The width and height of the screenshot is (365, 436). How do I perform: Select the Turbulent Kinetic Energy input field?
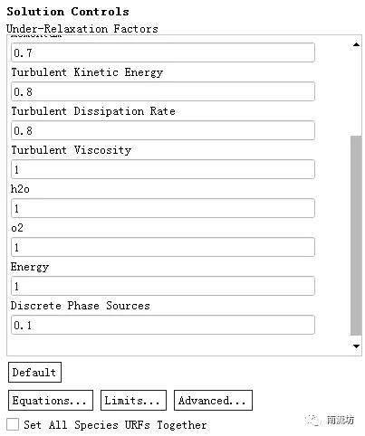[x=163, y=91]
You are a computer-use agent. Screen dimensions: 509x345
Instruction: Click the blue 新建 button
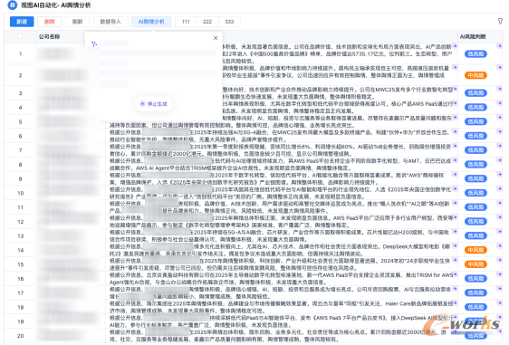(x=22, y=22)
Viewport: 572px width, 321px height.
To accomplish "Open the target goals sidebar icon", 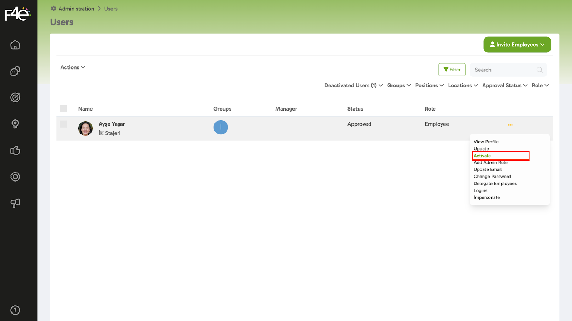I will (15, 97).
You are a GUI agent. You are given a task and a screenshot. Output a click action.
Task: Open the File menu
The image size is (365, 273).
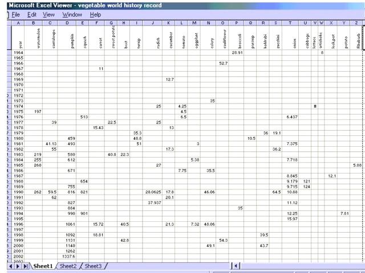15,14
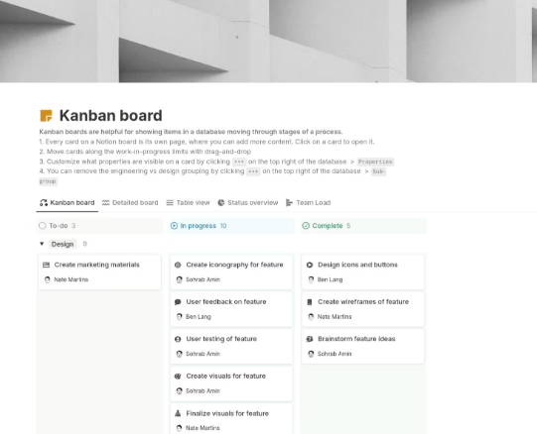Open the Status overview tab

tap(248, 203)
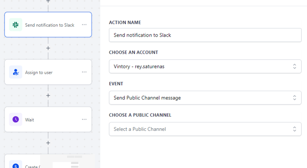Click the blue dollar icon on the bottom step
Image resolution: width=307 pixels, height=168 pixels.
[x=16, y=166]
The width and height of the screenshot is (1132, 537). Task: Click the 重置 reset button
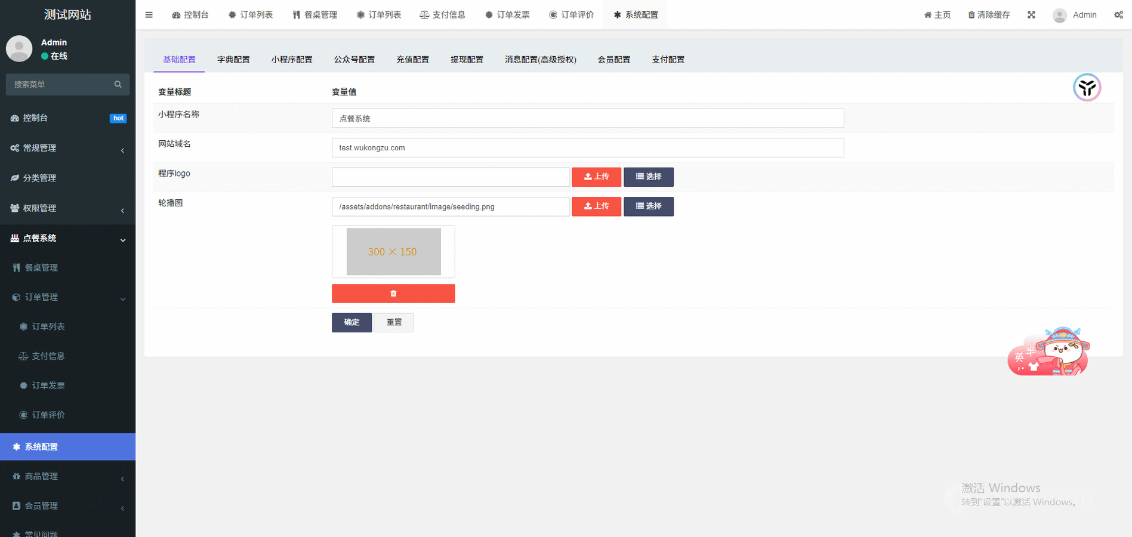click(x=394, y=322)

=== Exercise directions ===
Return only what lies between the line containing "The width and height of the screenshot is (1132, 537)." and the last line of the listing, those two lines included, exactly as written and with no pictures.

=== Solution for this problem ===
The width and height of the screenshot is (1132, 537). Task: Click the 重置 reset button
click(x=394, y=322)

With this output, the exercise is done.